With Lyons it was a spurring on, to work innately and interpretively, head down, searching for her reason.

Finding spontaneity when working in bronze is a challenge but for this body of work, Making Meaning, Lyons was able to draw on her innate process-knowledge, to allow the conceptual to overlay in an unrehearsed kind of way. The resultant exhibition draws on a lifetime of symbols from her toolkit. She’s comfortable in her medium and harnesses new meaning through her making. She’s not second guessing and the resultant works feel free, joyfully quickening their pace and alignment.

This work emerges through a uniquely intuitive process, flowing and ascending in a way that Lyons describes as “unprecedented”, here she’s found a different way of moving, within the creative process both physically and emotionally, with stoicism and focused intent.

Layered meanings from her past explorations emerge, twist and twirl in new directions and with a shifting perspective. Thought Clouds attach themselves to the walls while her more familiar circular dervishes triple over and melt away or catch you in the Noose that Binds. Animal Brains, as she calls her smaller table-top pieces, rest and move simultaneously, bringing with them the strength of life’s purpose.

Bronze is Lyon’s complicated, comfort medium, and Making Meaning shows her adaptability and resilience, in grabbing the unwieldy, she is freeing herself. Trusting her instincts, she dances her meaning.

Lyons has always felt an attraction to the impromptu, it comes from her artistic background in contemporary dance. It was always her favourite way into choreography and authentic expression, and it remains for her now, a way of moving forward within her sculptural language.
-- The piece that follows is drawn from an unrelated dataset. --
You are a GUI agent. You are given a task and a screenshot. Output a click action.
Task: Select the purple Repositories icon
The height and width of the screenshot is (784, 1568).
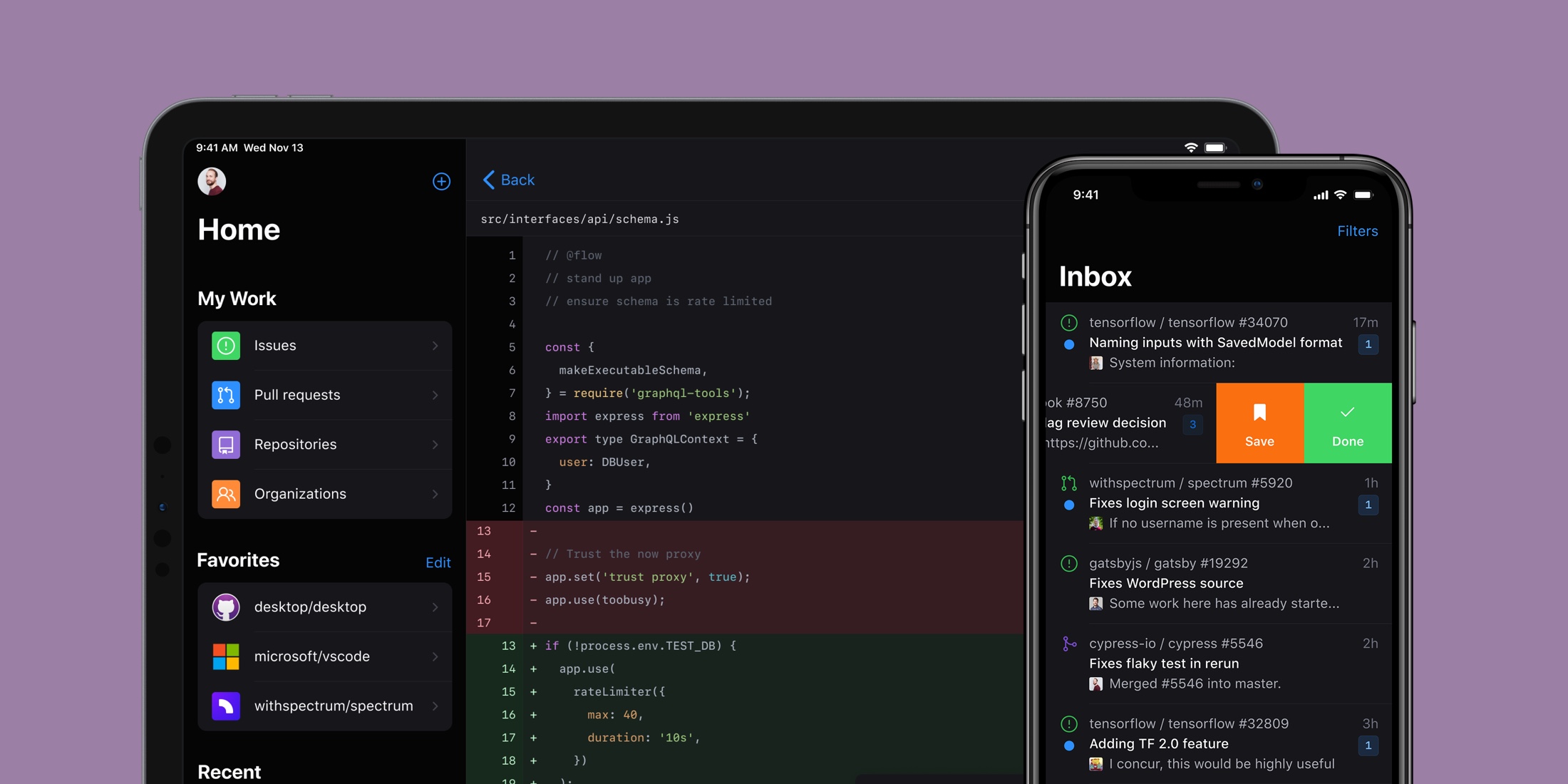pos(225,444)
“Once you have trained for years, your body is conditioned, you have a collected repertoire of movement and gestures at your disposal. Now that muscular physicality is a lingering memory, but the assemblage process with my bronze steps feels the same. Before lockdown I happened to have many steps cast and I used this material as my way forward. I didn’t question too much, it was all I had. I found solace in the new time and space of unstructured days and in the manual repetition of welding and polishing. I lost time in this new strange flow and was absorbed into the flex and tension of the lines before me, searching for balance and quietening the anxious chatter. Making became my meaning, this impromptu process became a way forward into beauty and reason, and that, it turns out, is enough.”